I thought perhaps they were getting stuck on the lock ring, so I have been manipulating them while attempting to screw them on farther... no go, after 20 minutes...

I used the little wrench to unscrew the little gold wedges type thingys on the end of the sleeves... that did not help.

The 4-5 is large enough that I can attempt to slide the spindle in through the other side... no go... again... likely the lock ring right?  but both?  and they cannot be manipulated to allow either of them through...

What is going on?  Any ideas?


----------



## Ststephen7 (Mar 14, 2018)

Pictures?


----------



## Ststephen7 (Mar 14, 2018)

Perhaps I should add that I just bought my first piece of machinery... a 1959 Sheldon 10" lathe.  It took me a month to get it taken apart, cleaned, and carried piece by piece into the basement.  I'm waiting for a new cross feed screw...  And have never used micrometers before this week...


----------



## EmilioG (Mar 14, 2018)

Could the spindle be bent slightly? or, it could be the lock ring mechanism. You can also try giving Mark Ratkowski or MR TOOL Repair a shout.
He used to work for B&S and may have parts. He's on FaceBook.
LongIslandIndicator.com is also a good choice but more expensive.
Option C:
I would consider returning them and look for Etalon Swiss micrometers.
They are the best. Simple with few parts and silky smooth.  There some good ones on Ebay.  The Alina Swiss 0-1" is also very nice
if you can find one in good shape.


----------



## rgray (Mar 14, 2018)

There's a little roller in there that locks when turned in the tighten direction (like adjusting the mic smaller direction)
Should turn freely in the opposite direction.
It's probably gummed up or rusted together.
http://www.instructables.com/id/Evaluate-Repair-and-Adjust-a-Second-Hand-Micromete/


----------



## Ststephen7 (Mar 14, 2018)

OK... I got them... well... at least screwed back in.  Upon closer inspection, there was, what seemed like an offset ring sitting under/beneath the lock ring.  Only part of it was barely visible (as it was offset) at a time.  I was able (over about 30 minutes for each one) manipulate these rings while gently screwing the thimble back in.  Bit by bit I eventually got them back in.  And of course... the lock rings are the same as they were when I got them... not working and barely rotating.  Oh well... I'm not taking them apart again.  They will now serve my needs, plus I got them for a song.

Thank you for all of your help,

Steve


----------



## Uglydog (Mar 14, 2018)

Glad you got them together.
Have you tried Kroil or similar?
Sometimes oil lubrication gets hard and sticky.
Note: I'm not recommending oil lube on your mics.

Daryl
MN


----------



## EmilioG (Mar 14, 2018)

check them against some gage blocks for accuracy. Super Lube is a great oil for precision tools.
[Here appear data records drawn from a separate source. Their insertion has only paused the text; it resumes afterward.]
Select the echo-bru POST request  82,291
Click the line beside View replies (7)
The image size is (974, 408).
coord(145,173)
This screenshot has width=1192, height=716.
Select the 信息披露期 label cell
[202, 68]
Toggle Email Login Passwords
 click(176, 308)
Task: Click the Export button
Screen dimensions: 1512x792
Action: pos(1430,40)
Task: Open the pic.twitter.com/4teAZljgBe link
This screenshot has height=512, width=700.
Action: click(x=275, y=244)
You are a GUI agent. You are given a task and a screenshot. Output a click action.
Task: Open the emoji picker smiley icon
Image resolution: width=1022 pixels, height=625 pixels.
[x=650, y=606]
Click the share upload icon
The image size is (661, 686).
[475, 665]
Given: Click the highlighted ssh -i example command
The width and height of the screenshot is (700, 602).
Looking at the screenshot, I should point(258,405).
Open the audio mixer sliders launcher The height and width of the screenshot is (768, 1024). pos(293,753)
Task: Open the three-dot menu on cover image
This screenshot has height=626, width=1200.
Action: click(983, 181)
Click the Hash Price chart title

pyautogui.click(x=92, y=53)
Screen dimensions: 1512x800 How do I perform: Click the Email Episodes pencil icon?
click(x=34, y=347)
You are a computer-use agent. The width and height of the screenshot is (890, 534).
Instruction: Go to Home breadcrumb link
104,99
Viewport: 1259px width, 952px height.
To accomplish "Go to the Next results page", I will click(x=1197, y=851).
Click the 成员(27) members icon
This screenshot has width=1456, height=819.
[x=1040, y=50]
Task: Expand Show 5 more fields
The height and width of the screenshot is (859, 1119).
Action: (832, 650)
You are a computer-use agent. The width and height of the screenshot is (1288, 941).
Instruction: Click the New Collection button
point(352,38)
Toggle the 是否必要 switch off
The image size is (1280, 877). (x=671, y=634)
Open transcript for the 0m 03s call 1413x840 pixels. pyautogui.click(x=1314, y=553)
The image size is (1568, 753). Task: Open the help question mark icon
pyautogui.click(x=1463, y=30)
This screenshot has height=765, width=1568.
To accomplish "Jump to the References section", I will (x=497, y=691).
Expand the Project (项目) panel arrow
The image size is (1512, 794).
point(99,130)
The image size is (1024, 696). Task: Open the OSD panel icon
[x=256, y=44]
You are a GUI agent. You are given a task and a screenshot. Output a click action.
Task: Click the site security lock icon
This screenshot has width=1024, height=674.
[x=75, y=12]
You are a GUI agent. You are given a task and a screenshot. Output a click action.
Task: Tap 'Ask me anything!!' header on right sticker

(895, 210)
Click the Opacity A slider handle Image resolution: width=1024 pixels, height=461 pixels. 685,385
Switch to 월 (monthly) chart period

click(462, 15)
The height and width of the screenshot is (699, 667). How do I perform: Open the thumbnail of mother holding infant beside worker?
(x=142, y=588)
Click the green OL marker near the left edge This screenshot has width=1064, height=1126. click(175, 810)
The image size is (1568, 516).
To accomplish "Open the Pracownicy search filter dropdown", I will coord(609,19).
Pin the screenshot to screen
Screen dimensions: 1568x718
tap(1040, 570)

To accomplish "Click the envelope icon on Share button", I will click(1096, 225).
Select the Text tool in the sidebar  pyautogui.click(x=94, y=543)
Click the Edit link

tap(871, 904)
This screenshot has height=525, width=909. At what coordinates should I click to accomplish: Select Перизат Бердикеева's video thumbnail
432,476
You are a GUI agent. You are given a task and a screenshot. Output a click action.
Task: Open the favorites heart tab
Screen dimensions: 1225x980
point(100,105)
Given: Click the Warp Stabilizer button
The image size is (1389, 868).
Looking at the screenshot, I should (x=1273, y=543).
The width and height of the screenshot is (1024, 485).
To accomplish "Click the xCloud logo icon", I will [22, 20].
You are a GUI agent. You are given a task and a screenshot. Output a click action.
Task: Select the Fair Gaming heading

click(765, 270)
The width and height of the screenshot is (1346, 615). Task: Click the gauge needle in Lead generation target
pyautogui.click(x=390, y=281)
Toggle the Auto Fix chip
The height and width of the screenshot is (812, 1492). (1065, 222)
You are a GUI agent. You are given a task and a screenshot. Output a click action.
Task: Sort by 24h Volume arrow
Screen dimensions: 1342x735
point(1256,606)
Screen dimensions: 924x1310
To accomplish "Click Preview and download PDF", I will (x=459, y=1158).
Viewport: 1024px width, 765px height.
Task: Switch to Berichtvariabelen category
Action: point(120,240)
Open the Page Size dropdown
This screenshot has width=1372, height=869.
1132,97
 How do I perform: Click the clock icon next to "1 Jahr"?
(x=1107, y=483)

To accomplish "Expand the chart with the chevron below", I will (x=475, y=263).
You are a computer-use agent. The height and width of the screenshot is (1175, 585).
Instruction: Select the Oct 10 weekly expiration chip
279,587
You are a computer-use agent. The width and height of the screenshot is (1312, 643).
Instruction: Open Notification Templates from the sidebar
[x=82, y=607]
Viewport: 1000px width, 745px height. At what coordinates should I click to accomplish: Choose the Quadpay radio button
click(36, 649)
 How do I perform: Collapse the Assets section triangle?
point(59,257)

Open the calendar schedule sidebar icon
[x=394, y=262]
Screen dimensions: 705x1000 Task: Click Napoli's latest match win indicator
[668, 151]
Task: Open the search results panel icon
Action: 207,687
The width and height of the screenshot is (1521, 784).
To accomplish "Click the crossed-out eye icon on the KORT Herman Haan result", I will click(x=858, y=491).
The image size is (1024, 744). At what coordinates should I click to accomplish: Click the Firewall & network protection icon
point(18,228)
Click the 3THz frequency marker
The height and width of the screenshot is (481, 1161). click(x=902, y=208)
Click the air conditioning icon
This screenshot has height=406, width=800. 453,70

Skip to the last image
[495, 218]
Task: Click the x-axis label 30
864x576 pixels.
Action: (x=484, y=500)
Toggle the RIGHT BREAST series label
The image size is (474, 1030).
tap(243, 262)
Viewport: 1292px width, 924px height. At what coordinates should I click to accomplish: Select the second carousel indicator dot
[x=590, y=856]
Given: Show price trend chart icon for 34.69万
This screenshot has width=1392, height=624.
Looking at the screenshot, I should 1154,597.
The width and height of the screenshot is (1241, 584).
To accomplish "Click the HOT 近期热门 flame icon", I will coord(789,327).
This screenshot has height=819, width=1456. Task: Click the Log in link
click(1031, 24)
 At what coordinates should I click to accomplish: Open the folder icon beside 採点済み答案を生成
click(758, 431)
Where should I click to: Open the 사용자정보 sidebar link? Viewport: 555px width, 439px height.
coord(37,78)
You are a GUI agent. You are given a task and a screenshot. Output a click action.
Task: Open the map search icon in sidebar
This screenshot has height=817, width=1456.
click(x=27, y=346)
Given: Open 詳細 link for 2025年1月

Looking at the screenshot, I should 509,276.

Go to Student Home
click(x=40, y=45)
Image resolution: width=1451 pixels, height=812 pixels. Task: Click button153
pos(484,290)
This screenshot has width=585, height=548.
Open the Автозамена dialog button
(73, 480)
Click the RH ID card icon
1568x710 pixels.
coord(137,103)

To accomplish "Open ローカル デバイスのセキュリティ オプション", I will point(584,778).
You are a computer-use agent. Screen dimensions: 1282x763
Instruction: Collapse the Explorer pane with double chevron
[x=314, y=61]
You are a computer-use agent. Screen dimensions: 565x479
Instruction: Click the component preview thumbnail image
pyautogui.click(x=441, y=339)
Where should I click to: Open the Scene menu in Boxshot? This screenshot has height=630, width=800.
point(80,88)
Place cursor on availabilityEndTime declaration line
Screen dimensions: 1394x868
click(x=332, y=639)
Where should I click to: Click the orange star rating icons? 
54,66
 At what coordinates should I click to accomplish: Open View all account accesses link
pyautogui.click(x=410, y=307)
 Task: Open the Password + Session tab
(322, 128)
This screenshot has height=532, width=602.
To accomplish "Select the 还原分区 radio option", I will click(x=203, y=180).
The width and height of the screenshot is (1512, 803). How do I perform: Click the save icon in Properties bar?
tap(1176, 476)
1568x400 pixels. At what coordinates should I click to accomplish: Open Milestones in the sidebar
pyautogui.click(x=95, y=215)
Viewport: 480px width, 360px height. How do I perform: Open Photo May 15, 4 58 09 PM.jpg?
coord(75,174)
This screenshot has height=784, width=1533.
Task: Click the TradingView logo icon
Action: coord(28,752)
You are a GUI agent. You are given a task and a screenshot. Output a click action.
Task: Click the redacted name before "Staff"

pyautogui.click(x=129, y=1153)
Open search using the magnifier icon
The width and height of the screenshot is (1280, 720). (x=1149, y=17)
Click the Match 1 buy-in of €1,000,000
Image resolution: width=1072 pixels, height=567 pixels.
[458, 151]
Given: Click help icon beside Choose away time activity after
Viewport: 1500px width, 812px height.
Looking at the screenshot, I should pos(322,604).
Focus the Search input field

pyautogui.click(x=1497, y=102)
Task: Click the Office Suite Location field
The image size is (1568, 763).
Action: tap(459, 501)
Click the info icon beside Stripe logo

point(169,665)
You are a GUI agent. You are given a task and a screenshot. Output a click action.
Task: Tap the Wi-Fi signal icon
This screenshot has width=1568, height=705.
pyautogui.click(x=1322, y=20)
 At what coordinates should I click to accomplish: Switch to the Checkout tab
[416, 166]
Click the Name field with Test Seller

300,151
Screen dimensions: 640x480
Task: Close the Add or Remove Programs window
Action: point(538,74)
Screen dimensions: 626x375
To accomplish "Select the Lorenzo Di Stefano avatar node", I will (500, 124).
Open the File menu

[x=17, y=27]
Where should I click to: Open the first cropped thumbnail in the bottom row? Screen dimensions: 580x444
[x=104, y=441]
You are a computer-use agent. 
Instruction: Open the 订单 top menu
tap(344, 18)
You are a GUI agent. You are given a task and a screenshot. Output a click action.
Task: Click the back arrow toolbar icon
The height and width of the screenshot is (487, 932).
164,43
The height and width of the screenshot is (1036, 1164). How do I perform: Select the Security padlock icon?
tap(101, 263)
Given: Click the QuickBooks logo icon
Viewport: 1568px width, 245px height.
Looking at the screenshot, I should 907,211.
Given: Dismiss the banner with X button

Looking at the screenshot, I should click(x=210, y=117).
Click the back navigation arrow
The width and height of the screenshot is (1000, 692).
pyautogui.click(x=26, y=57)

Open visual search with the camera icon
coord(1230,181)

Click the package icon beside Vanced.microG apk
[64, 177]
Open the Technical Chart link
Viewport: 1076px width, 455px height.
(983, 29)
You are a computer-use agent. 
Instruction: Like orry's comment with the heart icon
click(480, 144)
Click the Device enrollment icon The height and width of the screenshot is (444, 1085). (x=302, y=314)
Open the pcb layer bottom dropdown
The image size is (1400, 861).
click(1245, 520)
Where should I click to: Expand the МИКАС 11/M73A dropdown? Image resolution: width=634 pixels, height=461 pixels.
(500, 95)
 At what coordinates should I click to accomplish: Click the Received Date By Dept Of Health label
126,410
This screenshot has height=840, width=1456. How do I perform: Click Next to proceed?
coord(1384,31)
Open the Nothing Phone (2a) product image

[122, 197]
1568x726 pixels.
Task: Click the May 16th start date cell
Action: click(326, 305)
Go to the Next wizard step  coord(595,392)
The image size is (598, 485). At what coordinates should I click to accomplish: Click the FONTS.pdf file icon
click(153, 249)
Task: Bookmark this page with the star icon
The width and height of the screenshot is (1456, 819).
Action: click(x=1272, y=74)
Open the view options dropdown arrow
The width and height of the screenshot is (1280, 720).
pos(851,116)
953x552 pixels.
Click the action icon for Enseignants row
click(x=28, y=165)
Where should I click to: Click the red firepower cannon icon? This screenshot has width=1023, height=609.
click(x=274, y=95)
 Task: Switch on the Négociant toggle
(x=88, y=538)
It’s a non hardening oil. Works well.


----------



## Silverbullet (Mar 15, 2018)

There's a certain way to install the lock if it's taken apart it slips out and makes them tight .  It's a tab in the ring almost big enough to see under a microscope ,,,lol,,, you have to take them apart to fix . That's where sellers mess up takem apart and move things then reinstall bending the tiny part. Some of my Lufkin micrometers have a wear take up built into the threaded part on the body the nut has to be preloaded to install the barrel into it , took a bit to figure that out the first time . When you see mics missing the lock wheel or it just spins 
They've removed that part.


----------